Resultado: com o processo de uniformização suspenso, nunca haveria o recurso das empresas ao STF, e a liminar se tornaria eterna.
A FUP e seus sindicatos agiram no TST, demonstrando o absurdo, e o processo de uniformização foi liberado, e terá seu prosseguimento.
Relembrando
A Constituição, a CLT, e a Lei 5.811/72, garantem o adicional de periculosidade, o adicional noturno, o AHRA, e o adicional de sobreaviso.
A RMNR, imposta pelas empresas na negociação de 2007 como condição para a implementação do novo Plano de Cargos (PCAC), criou um “Complemento”, o qual, na prática, incorporou esses adicionais.
Acontece que a cláusula da RMNR, nos acordos coletivos, não permite essa incorporação. Veja você mesmo:
“…sem prejuízo de eventuais outras parcelas pagas (adicionais), podendo resultar (a remuneração) em valor superior à RMNR”.
Perspectivas
Nada está garantido, e a consagração do fascismo pelas urnas piora ainda mais o quadro. Se antes o Golpe de Estado de 2016 já possibilitava as reviravoltas ajurídicas que mencionamos acima, imagine a partir de 2019, quando os sindicatos serão tratados como organizações criminosas.
Curtas
Comunicação
A CUT Rio promove, nos próximos dias 3 e 4, curso de atualização em Comunicação Digital, com foco em métodos, ferramentas e processos utilizados no período eleitoral. A proposta é preparar a militância para o duro embate político que está por vir na luta pelos direitos sociais e trabalhistas. Representantes do NF participarão da capacitação.
Setor Privado
Petroleiros da Champion e da Ecolab têm assembleia nesta sexta, 30, para avaliar a proposta de Acordo Coletivo apresentada pela empresa. A atividade está marcada para começar às 8h30 na porta da empresa, no Novo Cavaleiros. O sindicato destaca a importância da participação de todos os trabalhadores e todas as trabalhadoras neste momento de deliberação democrática.
Actemium
O Sindipetro-NF recebeu nesta semana denúncia dos trabalhadores da empresa Actemium, que tem sede em Macaé e atua na área de instalação industrial e projetos de manutenção.
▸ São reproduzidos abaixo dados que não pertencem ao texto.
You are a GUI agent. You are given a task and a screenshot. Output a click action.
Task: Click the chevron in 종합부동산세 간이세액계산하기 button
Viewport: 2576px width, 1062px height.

Há relatos sobre uma série de problemas, como falta de pagamento de horas extras e desvio de função. O sindicato está cobrando providências urgentes da gerência de contratos da Petrobrás na UO-RIO.
Voo abortado
O voo das 9h30, na manhã de ontem, para a plataforma P-51, na Bacia de Campos, não decolou em razão de ter soado alarme do sensor de freio do helicóptero. Operada pela Omni Taxi Aéreo, a aeronave PRCHT, com 15 passageiros e três tripulantes, partiria do heliporto do Farol de São Thomé. Verificou-se, em seguida, que o alarme foi indevido, mas o procedimento de prevenção é o correto.
FINANCEIRO
O NF realizou, do último dia 26 até ontem, na sede de Campos dos Goytacazes, curso específico sobre a atividade financeira com foco no Conselho Fiscal da entidade. Participaram os conselheiros fiscais titulares e suplentes, funcionários do departamento financeiro e parte do do Departamento Administrativo. O objetivo foi promover e aprimorar o controle e a fiscalização das contas do sindicato.